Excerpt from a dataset
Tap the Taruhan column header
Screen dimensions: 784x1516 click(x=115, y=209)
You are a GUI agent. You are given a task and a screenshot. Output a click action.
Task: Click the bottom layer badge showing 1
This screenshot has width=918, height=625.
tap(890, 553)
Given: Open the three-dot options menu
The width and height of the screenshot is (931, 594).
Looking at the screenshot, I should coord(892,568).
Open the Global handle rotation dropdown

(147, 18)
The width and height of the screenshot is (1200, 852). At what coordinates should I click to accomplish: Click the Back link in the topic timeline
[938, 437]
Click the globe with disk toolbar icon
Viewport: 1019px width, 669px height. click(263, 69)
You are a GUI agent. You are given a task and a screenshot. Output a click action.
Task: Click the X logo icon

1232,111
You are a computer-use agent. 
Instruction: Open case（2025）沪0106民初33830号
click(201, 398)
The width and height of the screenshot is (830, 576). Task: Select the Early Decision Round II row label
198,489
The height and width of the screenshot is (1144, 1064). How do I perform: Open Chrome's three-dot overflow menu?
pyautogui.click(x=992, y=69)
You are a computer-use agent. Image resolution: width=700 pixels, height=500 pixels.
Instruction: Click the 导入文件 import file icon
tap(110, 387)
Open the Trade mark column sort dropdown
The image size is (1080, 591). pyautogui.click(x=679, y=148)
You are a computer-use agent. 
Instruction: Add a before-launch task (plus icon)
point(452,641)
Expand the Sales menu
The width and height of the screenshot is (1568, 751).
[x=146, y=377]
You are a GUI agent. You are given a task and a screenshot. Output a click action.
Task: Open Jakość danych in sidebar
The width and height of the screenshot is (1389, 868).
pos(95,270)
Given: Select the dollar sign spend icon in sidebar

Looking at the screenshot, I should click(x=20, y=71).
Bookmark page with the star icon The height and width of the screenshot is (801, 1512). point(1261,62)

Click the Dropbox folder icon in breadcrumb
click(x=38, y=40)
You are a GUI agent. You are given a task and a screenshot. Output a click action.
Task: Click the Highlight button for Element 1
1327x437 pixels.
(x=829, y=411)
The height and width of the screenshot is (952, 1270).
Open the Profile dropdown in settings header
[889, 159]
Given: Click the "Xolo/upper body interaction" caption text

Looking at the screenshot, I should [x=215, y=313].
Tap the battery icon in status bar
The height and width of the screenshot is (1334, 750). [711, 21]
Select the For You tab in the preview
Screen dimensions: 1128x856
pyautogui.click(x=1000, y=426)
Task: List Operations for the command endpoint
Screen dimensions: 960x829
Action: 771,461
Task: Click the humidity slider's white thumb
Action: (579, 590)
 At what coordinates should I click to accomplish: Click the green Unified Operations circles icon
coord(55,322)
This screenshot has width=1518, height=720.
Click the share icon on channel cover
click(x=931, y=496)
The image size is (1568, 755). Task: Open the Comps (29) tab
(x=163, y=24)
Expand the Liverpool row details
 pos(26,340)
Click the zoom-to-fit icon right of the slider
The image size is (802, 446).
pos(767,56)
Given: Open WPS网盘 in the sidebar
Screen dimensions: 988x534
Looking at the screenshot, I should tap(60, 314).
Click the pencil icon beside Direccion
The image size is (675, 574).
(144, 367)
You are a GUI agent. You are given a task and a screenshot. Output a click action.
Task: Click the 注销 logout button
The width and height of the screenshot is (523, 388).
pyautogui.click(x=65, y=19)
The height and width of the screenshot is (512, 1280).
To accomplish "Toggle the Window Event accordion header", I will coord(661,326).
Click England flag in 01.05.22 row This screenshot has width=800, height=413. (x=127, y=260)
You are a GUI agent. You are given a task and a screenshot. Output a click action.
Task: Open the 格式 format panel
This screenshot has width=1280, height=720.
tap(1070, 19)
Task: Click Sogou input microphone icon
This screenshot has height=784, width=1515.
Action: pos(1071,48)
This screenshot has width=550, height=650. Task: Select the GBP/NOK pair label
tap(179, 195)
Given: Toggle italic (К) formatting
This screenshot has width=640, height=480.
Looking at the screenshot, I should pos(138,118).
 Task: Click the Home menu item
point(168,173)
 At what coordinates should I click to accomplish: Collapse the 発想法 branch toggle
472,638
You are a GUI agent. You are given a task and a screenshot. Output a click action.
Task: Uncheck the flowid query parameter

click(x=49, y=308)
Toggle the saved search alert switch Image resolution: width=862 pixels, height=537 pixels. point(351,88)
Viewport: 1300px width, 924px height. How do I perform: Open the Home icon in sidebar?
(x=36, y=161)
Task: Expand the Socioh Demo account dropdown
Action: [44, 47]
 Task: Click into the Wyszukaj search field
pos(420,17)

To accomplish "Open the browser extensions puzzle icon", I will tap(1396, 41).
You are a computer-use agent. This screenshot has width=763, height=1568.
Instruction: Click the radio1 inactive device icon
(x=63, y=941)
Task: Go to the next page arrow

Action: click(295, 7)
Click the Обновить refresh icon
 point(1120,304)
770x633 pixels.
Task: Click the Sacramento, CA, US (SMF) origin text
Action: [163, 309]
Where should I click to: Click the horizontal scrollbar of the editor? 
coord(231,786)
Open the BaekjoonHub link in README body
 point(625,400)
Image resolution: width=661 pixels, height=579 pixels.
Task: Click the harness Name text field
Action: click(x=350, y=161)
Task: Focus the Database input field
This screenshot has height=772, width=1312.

REQUIREMENT:
Rewrite the rows above, swapping "computer-use agent" for "screen-control agent" wherever it appears and leaving everything else untouched.

SOLUTION:
Tap the Taruhan column header
Screen dimensions: 784x1516 click(x=115, y=209)
You are a GUI agent. You are given a task and a screenshot. Output a click action.
Task: Click the bottom layer badge showing 1
This screenshot has width=918, height=625.
tap(890, 553)
Given: Open the three-dot options menu
The width and height of the screenshot is (931, 594).
Looking at the screenshot, I should coord(892,568).
Open the Global handle rotation dropdown

(147, 18)
The width and height of the screenshot is (1200, 852). At what coordinates should I click to accomplish: Click the Back link in the topic timeline
[938, 437]
Click the globe with disk toolbar icon
Viewport: 1019px width, 669px height. click(263, 69)
You are a GUI agent. You are given a task and a screenshot. Output a click action.
Task: Click the X logo icon

1232,111
You are a screen-control agent. 
Instruction: Open case（2025）沪0106民初33830号
click(201, 398)
The width and height of the screenshot is (830, 576). Task: Select the Early Decision Round II row label
198,489
The height and width of the screenshot is (1144, 1064). How do I perform: Open Chrome's three-dot overflow menu?
pyautogui.click(x=992, y=69)
You are a screen-control agent. Image resolution: width=700 pixels, height=500 pixels.
Instruction: Click the 导入文件 import file icon
tap(110, 387)
Open the Trade mark column sort dropdown
The image size is (1080, 591). pyautogui.click(x=679, y=148)
You are a screen-control agent. 
Instruction: Add a before-launch task (plus icon)
point(452,641)
Expand the Sales menu
The width and height of the screenshot is (1568, 751).
[x=146, y=377]
You are a GUI agent. You are given a task and a screenshot. Output a click action.
Task: Open Jakość danych in sidebar
The width and height of the screenshot is (1389, 868).
pos(95,270)
Given: Select the dollar sign spend icon in sidebar

Looking at the screenshot, I should click(x=20, y=71).
Bookmark page with the star icon The height and width of the screenshot is (801, 1512). point(1261,62)

Click the Dropbox folder icon in breadcrumb
click(x=38, y=40)
You are a GUI agent. You are given a task and a screenshot. Output a click action.
Task: Click the Highlight button for Element 1
1327x437 pixels.
(x=829, y=411)
The height and width of the screenshot is (952, 1270).
Open the Profile dropdown in settings header
[889, 159]
Given: Click the "Xolo/upper body interaction" caption text

Looking at the screenshot, I should [x=215, y=313].
Tap the battery icon in status bar
The height and width of the screenshot is (1334, 750). [711, 21]
Select the For You tab in the preview
Screen dimensions: 1128x856
pyautogui.click(x=1000, y=426)
Task: List Operations for the command endpoint
Screen dimensions: 960x829
Action: 771,461
Task: Click the humidity slider's white thumb
Action: (579, 590)
 At what coordinates should I click to accomplish: Click the green Unified Operations circles icon
coord(55,322)
This screenshot has width=1518, height=720.
Click the share icon on channel cover
click(x=931, y=496)
The image size is (1568, 755). Task: Open the Comps (29) tab
(x=163, y=24)
Expand the Liverpool row details
 pos(26,340)
Click the zoom-to-fit icon right of the slider
The image size is (802, 446).
pos(767,56)
Given: Open WPS网盘 in the sidebar
Screen dimensions: 988x534
Looking at the screenshot, I should tap(60, 314).
Click the pencil icon beside Direccion
The image size is (675, 574).
(144, 367)
You are a GUI agent. You are given a task and a screenshot. Output a click action.
Task: Click the 注销 logout button
The width and height of the screenshot is (523, 388).
pyautogui.click(x=65, y=19)
The height and width of the screenshot is (512, 1280).
To accomplish "Toggle the Window Event accordion header", I will coord(661,326).
Click England flag in 01.05.22 row This screenshot has width=800, height=413. (x=127, y=260)
You are a GUI agent. You are given a task and a screenshot. Output a click action.
Task: Open the 格式 format panel
This screenshot has width=1280, height=720.
tap(1070, 19)
Task: Click Sogou input microphone icon
This screenshot has height=784, width=1515.
Action: pos(1071,48)
This screenshot has width=550, height=650. Task: Select the GBP/NOK pair label
tap(179, 195)
Given: Toggle italic (К) formatting
This screenshot has width=640, height=480.
Looking at the screenshot, I should pos(138,118).
 Task: Click the Home menu item
point(168,173)
 At what coordinates should I click to accomplish: Collapse the 発想法 branch toggle
472,638
You are a GUI agent. You are given a task and a screenshot. Output a click action.
Task: Uncheck the flowid query parameter

click(x=49, y=308)
Toggle the saved search alert switch Image resolution: width=862 pixels, height=537 pixels. point(351,88)
Viewport: 1300px width, 924px height. How do I perform: Open the Home icon in sidebar?
(x=36, y=161)
Task: Expand the Socioh Demo account dropdown
Action: [44, 47]
 Task: Click into the Wyszukaj search field
pos(420,17)

To accomplish "Open the browser extensions puzzle icon", I will tap(1396, 41).
You are a screen-control agent. This screenshot has width=763, height=1568.
Instruction: Click the radio1 inactive device icon
(x=63, y=941)
Task: Go to the next page arrow

Action: click(295, 7)
Click the Обновить refresh icon
 point(1120,304)
770x633 pixels.
Task: Click the Sacramento, CA, US (SMF) origin text
Action: [163, 309]
Where should I click to: Click the horizontal scrollbar of the editor? 
coord(231,786)
Open the BaekjoonHub link in README body
 point(625,400)
Image resolution: width=661 pixels, height=579 pixels.
Task: Click the harness Name text field
Action: click(x=350, y=161)
Task: Focus the Database input field
This screenshot has height=772, width=1312.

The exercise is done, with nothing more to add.